Document excerpt.
Tuesday, May 1, 2012

From Four Queens to Two

I spent three informative, sweaty hours with the bees today. This has been a most illuminating month, a month of great learning. In retrospect, there is much I wish I had known three weeks ago, but I know now for the future.

When I opened the Daffodil nuc and the Damaris hive yesterday, I was so pleased to see beautiful worker brood, enclosed and metamorphosing. The two queens we've seen got right to work and have an impressive number of babies on the way. It was a helpful benchmark: they both have brood of about the same development.

So I went to check the other hives today, knowing, more or less, what I was looking for.

And I finally had to face the truth that has been niggling at my mind: the original swarm, with the mature queen, was queenless, and has probably been queenless almost from the beginning. I remember about three days after rehiving, the bees sounded loud and upset in their hive. Looking back, I am guessing that's around the time she died.

(Records from a pointing dataset)
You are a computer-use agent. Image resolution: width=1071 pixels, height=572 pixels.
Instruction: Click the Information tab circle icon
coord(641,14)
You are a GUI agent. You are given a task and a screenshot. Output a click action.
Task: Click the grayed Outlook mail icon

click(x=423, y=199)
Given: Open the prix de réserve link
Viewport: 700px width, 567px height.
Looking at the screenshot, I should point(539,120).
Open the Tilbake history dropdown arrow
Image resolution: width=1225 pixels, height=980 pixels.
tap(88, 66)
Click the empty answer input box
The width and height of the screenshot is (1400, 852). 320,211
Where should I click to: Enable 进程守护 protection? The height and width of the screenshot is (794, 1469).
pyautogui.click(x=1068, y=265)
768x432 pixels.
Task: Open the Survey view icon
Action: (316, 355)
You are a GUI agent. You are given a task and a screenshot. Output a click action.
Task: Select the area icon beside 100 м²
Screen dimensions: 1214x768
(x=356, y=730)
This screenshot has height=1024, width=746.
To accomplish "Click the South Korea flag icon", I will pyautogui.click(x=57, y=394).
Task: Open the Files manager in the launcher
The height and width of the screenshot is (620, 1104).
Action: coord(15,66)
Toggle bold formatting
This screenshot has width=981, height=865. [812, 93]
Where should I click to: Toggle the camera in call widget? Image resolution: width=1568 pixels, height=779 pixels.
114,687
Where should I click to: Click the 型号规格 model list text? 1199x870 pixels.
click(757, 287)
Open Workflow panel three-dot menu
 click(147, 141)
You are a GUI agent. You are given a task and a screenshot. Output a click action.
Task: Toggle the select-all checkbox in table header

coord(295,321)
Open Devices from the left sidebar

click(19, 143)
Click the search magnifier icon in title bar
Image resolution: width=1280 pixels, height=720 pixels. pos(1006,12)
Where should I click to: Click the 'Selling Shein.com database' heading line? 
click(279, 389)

Your goal.
In the beekeeping post, what does the writer conclude about the original swarm with the mature queen?

Written response.
It was queenless, and has probably been queenless almost from the beginning.